======== Dataset entries

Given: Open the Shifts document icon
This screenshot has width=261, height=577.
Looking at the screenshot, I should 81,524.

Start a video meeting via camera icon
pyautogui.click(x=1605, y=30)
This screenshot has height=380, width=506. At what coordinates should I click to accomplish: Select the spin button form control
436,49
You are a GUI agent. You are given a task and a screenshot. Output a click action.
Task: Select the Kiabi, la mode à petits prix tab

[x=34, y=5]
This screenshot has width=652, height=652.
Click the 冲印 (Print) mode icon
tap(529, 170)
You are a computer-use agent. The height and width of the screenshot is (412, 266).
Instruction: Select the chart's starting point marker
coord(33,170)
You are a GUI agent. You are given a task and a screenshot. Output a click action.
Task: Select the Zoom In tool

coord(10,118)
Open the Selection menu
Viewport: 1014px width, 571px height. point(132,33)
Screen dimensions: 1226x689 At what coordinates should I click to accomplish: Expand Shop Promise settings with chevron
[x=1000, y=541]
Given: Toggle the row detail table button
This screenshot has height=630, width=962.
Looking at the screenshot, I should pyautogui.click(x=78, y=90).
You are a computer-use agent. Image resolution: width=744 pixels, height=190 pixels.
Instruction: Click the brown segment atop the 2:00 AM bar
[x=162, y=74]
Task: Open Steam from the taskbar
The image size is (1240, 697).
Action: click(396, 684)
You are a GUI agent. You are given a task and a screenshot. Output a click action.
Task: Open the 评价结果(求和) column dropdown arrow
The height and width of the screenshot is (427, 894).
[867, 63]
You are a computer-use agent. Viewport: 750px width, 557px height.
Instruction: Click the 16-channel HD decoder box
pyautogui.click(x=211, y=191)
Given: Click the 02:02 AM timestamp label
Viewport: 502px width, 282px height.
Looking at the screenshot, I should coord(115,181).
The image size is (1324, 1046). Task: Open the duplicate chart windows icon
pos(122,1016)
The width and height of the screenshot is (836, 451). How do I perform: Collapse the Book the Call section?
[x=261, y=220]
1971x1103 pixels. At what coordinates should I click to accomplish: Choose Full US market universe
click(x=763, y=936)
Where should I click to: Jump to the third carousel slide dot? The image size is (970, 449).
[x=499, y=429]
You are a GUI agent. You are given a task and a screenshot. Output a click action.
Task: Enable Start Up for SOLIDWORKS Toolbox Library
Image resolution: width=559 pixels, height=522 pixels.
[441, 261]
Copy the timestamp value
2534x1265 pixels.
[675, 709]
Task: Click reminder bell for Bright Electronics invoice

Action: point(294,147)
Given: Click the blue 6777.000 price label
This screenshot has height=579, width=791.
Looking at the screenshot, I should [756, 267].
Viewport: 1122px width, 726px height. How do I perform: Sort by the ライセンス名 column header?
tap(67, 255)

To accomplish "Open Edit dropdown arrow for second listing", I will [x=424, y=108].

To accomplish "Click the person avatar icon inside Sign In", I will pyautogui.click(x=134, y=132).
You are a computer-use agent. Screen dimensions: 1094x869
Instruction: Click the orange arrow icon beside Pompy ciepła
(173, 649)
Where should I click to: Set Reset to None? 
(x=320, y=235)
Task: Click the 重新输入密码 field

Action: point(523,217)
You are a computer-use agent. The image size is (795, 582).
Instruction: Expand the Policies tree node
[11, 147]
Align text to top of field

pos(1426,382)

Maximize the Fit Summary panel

================

| Brief |
Can you render all the rows above as a Markdown table with the columns No and Line, numbering each line and leaving out blank lines?

| Response |
| No | Line |
|---|---|
| 1 | Given: Open the Shifts document icon |
| 2 | This screenshot has width=261, height=577. |
| 3 | Looking at the screenshot, I should 81,524. |
| 4 | Start a video meeting via camera icon |
| 5 | pyautogui.click(x=1605, y=30) |
| 6 | This screenshot has height=380, width=506. At what coordinates should I click to accomplish: Select the spin button form control |
| 7 | 436,49 |
| 8 | You are a GUI agent. You are given a task and a screenshot. Output a click action. |
| 9 | Task: Select the Kiabi, la mode à petits prix tab |
| 10 | [x=34, y=5] |
| 11 | This screenshot has width=652, height=652. |
| 12 | Click the 冲印 (Print) mode icon |
| 13 | tap(529, 170) |
| 14 | You are a computer-use agent. The height and width of the screenshot is (412, 266). |
| 15 | Instruction: Select the chart's starting point marker |
| 16 | coord(33,170) |
| 17 | You are a GUI agent. You are given a task and a screenshot. Output a click action. |
| 18 | Task: Select the Zoom In tool |
| 19 | coord(10,118) |
| 20 | Open the Selection menu |
| 21 | Viewport: 1014px width, 571px height. point(132,33) |
| 22 | Screen dimensions: 1226x689 At what coordinates should I click to accomplish: Expand Shop Promise settings with chevron |
| 23 | [x=1000, y=541] |
| 24 | Given: Toggle the row detail table button |
| 25 | This screenshot has height=630, width=962. |
| 26 | Looking at the screenshot, I should pyautogui.click(x=78, y=90). |
| 27 | You are a computer-use agent. Image resolution: width=744 pixels, height=190 pixels. |
| 28 | Instruction: Click the brown segment atop the 2:00 AM bar |
| 29 | [x=162, y=74] |
| 30 | Task: Open Steam from the taskbar |
| 31 | The image size is (1240, 697). |
| 32 | Action: click(396, 684) |
| 33 | You are a GUI agent. You are given a task and a screenshot. Output a click action. |
| 34 | Task: Open the 评价结果(求和) column dropdown arrow |
| 35 | The height and width of the screenshot is (427, 894). |
| 36 | [867, 63] |
| 37 | You are a computer-use agent. Viewport: 750px width, 557px height. |
| 38 | Instruction: Click the 16-channel HD decoder box |
| 39 | pyautogui.click(x=211, y=191) |
| 40 | Given: Click the 02:02 AM timestamp label |
| 41 | Viewport: 502px width, 282px height. |
| 42 | Looking at the screenshot, I should coord(115,181). |
| 43 | The image size is (1324, 1046). Task: Open the duplicate chart windows icon |
| 44 | pos(122,1016) |
| 45 | The width and height of the screenshot is (836, 451). How do I perform: Collapse the Book the Call section? |
| 46 | [x=261, y=220] |
| 47 | 1971x1103 pixels. At what coordinates should I click to accomplish: Choose Full US market universe |
| 48 | click(x=763, y=936) |
| 49 | Where should I click to: Jump to the third carousel slide dot? The image size is (970, 449). |
| 50 | [x=499, y=429] |
| 51 | You are a GUI agent. You are given a task and a screenshot. Output a click action. |
| 52 | Task: Enable Start Up for SOLIDWORKS Toolbox Library |
| 53 | Image resolution: width=559 pixels, height=522 pixels. |
| 54 | [441, 261] |
| 55 | Copy the timestamp value |
| 56 | 2534x1265 pixels. |
| 57 | [675, 709] |
| 58 | Task: Click reminder bell for Bright Electronics invoice |
| 59 | Action: point(294,147) |
| 60 | Given: Click the blue 6777.000 price label |
| 61 | This screenshot has height=579, width=791. |
| 62 | Looking at the screenshot, I should [756, 267]. |
| 63 | Viewport: 1122px width, 726px height. How do I perform: Sort by the ライセンス名 column header? |
| 64 | tap(67, 255) |
| 65 | To accomplish "Open Edit dropdown arrow for second listing", I will [x=424, y=108]. |
| 66 | To accomplish "Click the person avatar icon inside Sign In", I will pyautogui.click(x=134, y=132). |
| 67 | You are a computer-use agent. Screen dimensions: 1094x869 |
| 68 | Instruction: Click the orange arrow icon beside Pompy ciepła |
| 69 | (173, 649) |
| 70 | Where should I click to: Set Reset to None?  |
| 71 | (x=320, y=235) |
| 72 | Task: Click the 重新输入密码 field |
| 73 | Action: point(523,217) |
| 74 | You are a computer-use agent. The image size is (795, 582). |
| 75 | Instruction: Expand the Policies tree node |
| 76 | [11, 147] |
| 77 | Align text to top of field |
| 78 | pos(1426,382) |
| 79 | Maximize the Fit Summary panel |